## The task
Return exactly those lines of the material below that fall between the line holding "A Delightful And" and the line holding "Is the Grand", inclusive.
*** Extracted material ***
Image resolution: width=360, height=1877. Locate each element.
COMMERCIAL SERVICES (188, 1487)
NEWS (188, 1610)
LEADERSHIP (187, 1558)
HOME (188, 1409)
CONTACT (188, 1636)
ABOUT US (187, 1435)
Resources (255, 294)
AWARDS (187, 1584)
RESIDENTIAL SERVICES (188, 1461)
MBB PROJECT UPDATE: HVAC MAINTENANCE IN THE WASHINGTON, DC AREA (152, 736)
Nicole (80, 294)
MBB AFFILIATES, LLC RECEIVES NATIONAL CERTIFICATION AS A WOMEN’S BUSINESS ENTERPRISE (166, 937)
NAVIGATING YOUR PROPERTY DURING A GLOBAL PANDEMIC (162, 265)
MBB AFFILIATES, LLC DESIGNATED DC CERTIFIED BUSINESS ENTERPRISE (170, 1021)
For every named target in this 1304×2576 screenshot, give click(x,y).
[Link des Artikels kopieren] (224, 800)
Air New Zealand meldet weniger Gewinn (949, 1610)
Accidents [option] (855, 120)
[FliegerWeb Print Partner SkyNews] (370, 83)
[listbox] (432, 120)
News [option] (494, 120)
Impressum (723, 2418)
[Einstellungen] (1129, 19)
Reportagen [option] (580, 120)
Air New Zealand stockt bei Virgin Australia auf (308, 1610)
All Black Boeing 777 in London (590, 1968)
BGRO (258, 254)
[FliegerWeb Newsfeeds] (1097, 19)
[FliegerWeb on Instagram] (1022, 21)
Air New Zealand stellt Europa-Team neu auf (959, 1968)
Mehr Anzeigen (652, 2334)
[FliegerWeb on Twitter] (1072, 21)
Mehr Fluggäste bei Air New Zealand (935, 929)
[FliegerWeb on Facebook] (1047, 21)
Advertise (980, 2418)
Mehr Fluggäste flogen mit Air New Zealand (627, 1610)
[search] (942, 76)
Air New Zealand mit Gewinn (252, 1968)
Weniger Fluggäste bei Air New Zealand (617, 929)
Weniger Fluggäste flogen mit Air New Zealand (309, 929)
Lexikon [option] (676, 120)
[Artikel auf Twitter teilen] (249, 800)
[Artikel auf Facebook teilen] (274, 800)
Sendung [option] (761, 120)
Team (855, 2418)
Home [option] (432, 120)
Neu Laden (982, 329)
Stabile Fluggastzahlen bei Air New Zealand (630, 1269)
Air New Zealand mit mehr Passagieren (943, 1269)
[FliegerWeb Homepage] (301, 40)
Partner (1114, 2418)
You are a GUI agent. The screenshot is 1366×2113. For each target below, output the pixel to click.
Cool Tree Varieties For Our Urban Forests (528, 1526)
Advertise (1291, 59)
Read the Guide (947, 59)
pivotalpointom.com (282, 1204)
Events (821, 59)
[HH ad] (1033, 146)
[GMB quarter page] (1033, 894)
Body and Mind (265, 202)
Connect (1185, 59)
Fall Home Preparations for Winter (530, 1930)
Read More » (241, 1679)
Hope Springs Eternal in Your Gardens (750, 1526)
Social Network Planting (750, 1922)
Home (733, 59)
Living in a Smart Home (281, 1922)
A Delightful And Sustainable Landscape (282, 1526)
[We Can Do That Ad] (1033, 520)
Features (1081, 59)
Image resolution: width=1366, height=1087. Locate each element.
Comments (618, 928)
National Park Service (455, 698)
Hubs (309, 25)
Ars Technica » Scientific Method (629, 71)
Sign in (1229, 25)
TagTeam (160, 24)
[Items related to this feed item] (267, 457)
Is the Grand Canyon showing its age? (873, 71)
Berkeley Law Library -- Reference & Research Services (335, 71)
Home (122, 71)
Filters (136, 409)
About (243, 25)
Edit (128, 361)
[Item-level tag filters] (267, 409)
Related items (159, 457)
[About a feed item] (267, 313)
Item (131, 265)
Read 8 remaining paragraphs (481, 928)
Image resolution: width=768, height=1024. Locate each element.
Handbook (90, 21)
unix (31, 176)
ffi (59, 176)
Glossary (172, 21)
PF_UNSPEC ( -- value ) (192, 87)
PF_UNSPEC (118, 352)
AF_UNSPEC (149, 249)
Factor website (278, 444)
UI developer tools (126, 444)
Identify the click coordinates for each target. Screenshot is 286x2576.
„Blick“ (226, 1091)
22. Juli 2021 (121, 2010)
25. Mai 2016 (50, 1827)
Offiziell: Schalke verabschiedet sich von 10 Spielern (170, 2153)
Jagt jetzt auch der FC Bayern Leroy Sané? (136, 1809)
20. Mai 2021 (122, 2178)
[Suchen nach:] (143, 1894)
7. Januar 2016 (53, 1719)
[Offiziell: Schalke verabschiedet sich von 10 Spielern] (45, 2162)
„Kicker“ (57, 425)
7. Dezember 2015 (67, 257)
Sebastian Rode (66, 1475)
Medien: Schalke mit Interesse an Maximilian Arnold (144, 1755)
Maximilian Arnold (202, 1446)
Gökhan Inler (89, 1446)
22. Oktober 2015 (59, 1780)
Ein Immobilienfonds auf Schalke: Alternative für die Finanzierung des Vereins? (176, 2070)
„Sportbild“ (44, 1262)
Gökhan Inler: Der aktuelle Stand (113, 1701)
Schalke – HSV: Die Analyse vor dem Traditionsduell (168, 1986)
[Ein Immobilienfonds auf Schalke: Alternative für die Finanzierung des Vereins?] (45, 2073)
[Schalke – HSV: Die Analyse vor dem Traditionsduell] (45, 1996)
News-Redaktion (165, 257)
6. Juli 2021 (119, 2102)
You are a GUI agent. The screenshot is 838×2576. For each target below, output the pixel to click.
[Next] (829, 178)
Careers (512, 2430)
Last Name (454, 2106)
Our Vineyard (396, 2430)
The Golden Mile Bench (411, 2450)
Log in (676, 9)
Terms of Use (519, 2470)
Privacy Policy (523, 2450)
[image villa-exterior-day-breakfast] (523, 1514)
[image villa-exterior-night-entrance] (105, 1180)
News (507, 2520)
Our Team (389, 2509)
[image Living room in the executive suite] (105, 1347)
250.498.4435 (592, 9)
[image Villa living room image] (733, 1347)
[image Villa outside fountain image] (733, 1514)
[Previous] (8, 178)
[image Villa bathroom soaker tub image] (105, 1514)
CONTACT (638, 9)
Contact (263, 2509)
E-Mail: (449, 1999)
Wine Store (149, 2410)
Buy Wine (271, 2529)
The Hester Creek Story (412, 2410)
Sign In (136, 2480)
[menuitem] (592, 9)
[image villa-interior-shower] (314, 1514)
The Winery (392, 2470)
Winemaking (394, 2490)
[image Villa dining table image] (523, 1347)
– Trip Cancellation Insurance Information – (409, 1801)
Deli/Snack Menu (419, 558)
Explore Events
*** End of Extracted material ***
## Response box
A Delightful And Sustainable Landscape (282, 1526)
[We Can Do That Ad] (1033, 520)
Features (1081, 59)
Image resolution: width=1366, height=1087. Locate each element.
Comments (618, 928)
National Park Service (455, 698)
Hubs (309, 25)
Ars Technica » Scientific Method (629, 71)
Sign in (1229, 25)
TagTeam (160, 24)
[Items related to this feed item] (267, 457)
Is the Grand Canyon showing its age? (873, 71)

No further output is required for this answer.